Nataliya Korabelnikova

Personal information
- Full name: Nataliya Korabelnikova
- National team: Kyrgyzstan
- Born: 11 May 1980 (age 46)
- Height: 1.64 m (5 ft 5 in)
- Weight: 53 kg (117 lb)

Sport
- Sport: Swimming
- Strokes: Freestyle

= Nataliya Korabelnikova =

Kyrgyzstani swimmer

Nataliya Korabelnikova (Наталья Корабельникова; born May 11, 1980) is a Kyrgyz former swimmer, who specialized in middle-distance freestyle events. Korabelnikova competed in two swimming events at the 2000 Summer Olympics in Sydney. She achieved a FINA B-cut of 4:24.63 from the Russian Open Championships in Saint Petersburg. On the second day of the Games, Korabelnikova placed thirty-fifth in the 400 m freestyle.
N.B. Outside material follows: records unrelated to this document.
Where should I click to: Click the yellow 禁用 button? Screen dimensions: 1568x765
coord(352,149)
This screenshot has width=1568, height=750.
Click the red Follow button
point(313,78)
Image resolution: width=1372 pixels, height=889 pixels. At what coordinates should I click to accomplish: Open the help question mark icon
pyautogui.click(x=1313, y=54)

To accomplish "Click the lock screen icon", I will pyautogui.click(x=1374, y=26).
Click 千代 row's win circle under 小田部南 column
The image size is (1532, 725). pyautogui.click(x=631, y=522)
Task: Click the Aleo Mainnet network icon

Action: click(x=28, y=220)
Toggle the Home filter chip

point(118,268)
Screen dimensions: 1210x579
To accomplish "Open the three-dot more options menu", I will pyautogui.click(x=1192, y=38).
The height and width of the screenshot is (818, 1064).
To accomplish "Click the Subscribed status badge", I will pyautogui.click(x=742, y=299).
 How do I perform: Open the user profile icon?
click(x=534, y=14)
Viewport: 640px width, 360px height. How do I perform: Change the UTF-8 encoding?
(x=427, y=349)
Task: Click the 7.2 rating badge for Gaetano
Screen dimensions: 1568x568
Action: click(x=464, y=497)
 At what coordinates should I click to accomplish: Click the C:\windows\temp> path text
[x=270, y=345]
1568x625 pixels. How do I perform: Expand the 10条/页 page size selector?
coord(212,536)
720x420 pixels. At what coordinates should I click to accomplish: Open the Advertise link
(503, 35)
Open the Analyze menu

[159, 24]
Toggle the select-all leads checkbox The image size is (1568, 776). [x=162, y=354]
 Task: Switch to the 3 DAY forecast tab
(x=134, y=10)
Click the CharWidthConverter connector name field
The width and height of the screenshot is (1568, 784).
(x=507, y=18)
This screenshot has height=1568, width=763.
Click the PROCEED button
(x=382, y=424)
Swimming in heat one, she edged out Singapore's Christel Bouvron on the final lap to pick up a fifth seed by almost a full second, in a lifetime best of 4:24.29. Three days later, Korabelnikova, along with Yekaterina Tochenaya, Anna Korshikova, and Anjelika Solovieva, placed fourteenth in the 4×200 m freestyle relay (8:41.21).